__ВАША ЗАДАЧА__. Какие слова, согласно фрагменту о смотре Красной Армии, произнес Наполеон «в минуту веселой откровенности»?

------ ФРАГМЕНТ ТЕКСТА

Смотр Красной Армии в Москве. Он, несомненно, производит впечатление. Войска маршируют прекрасно. «Не хуже нашей гвардии», — говорит (со смешанными, кажется, чувствами) бывший командир гвардейского полка.

Может быть. Но это не очень важно. Красной Армии не за что сражаться и незачем побежать. «Да так всегда было!» — скажет скептик. Зачем было русским мужичкам побеждать когда-то венгров или брать Париж? А Красная Армия вдобавок многочисленна. «Бог обычно на стороне больших батальонов», — сказал Наполеон в минуту веселой откровенности.

У него можно найти и прямо противоположные утверждения. В этой области военная наука — вообще темная для нас, штатских, — становится особенно темной. Военные историки еще не разрешили вопроса, какая армия была лучше, например, в пору суворовского похода: «сознательная» французская или «несознательная» русская? Как бы то ни было, с той поры неизгладимую психологическую грань провел 1917 год. Впервые солдаты убедились в том, чего они в XIX столетии не подозревали: стрелять в неприятеля по приказу начальства не так уж обязательно; можно при случае стрелять и в начальство. Вековой инерции послушания у Красной Армии нет. Тогда «душа»? Но в душе у нее, очевидно, должна быть брошюра о Третьем Интернационале. Для войны этого мало. Красноармейцы — люди, видящие то, что творится вокруг них. Стрелять они, вероятно, будут, но в кого?

------------
------ СОСТАВ НАБОРА ДАННЫХ

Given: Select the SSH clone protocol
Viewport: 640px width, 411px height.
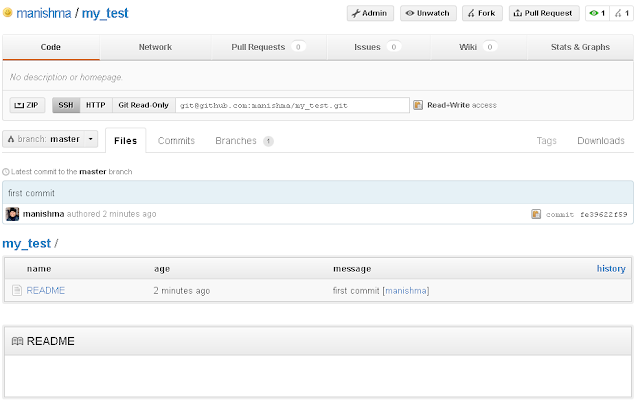Looking at the screenshot, I should click(65, 105).
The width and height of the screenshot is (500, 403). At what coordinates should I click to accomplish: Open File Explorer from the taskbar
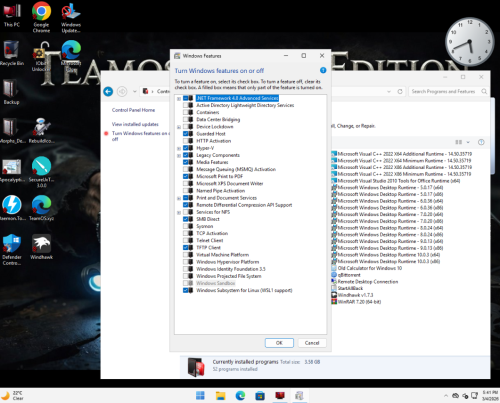[x=220, y=396]
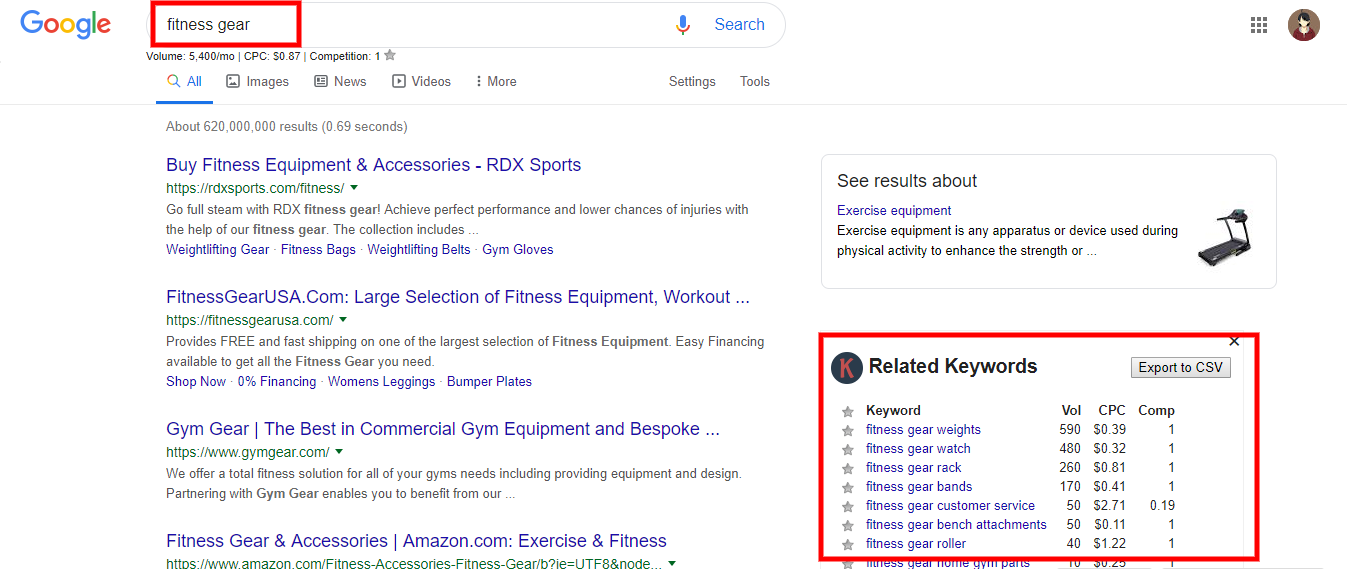Expand the rdxsports.com URL dropdown arrow

point(354,188)
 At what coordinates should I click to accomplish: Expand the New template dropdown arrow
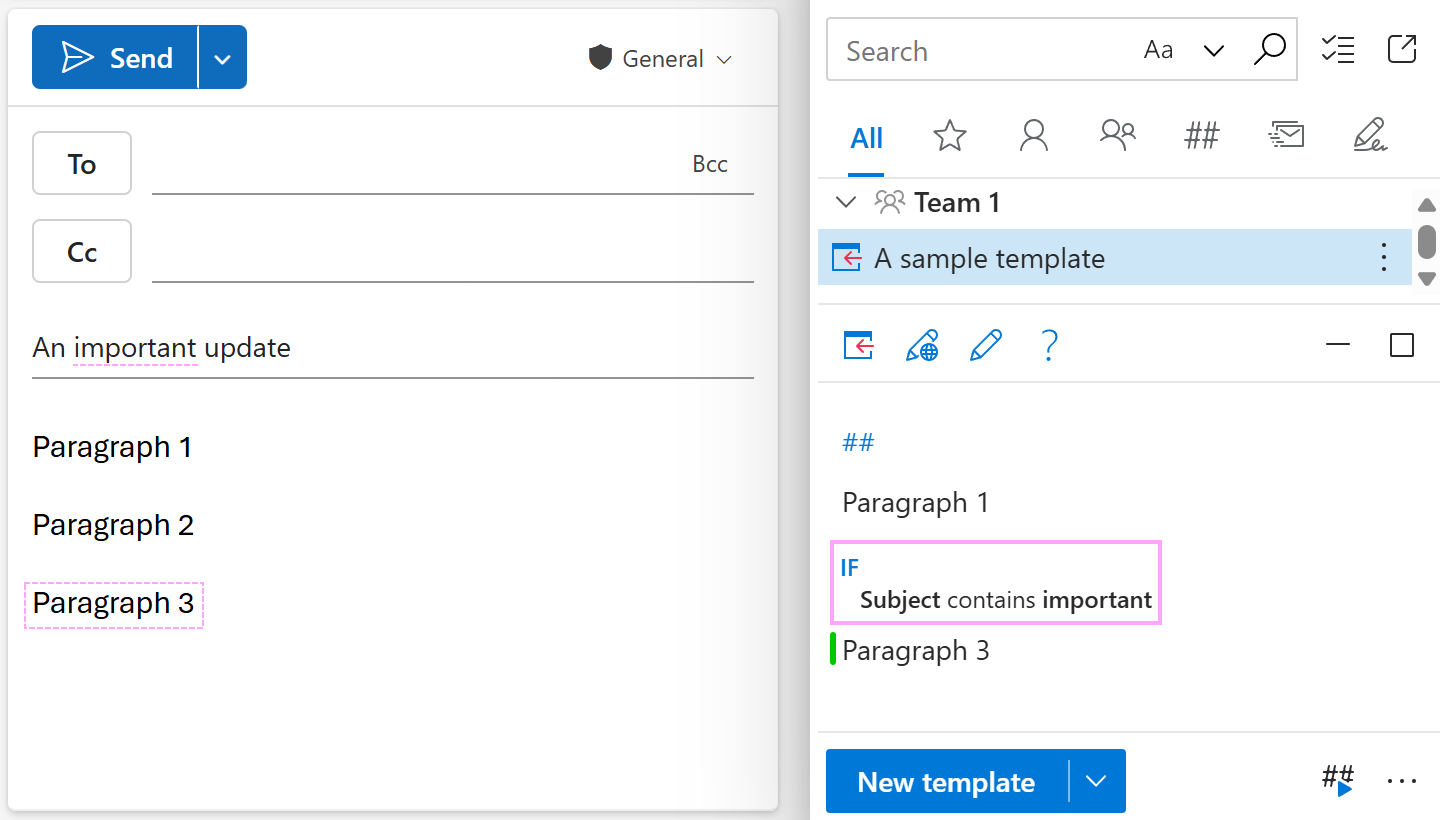pos(1096,781)
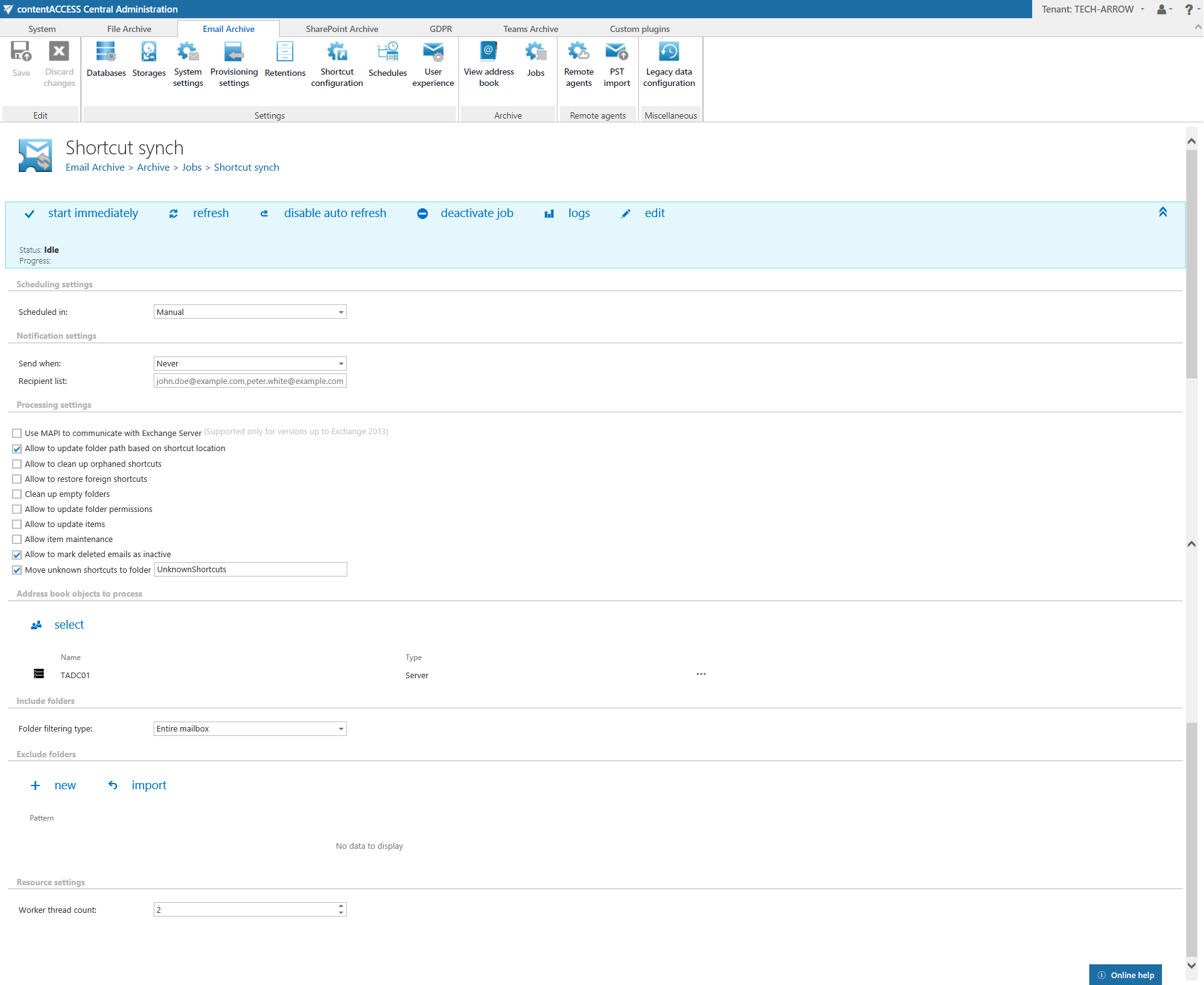
Task: Enable Allow to clean up orphaned shortcuts
Action: pyautogui.click(x=17, y=464)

------------

__ИТОГОВЫЙ ОТВЕТ__. «Бог обычно на стороне больших батальонов».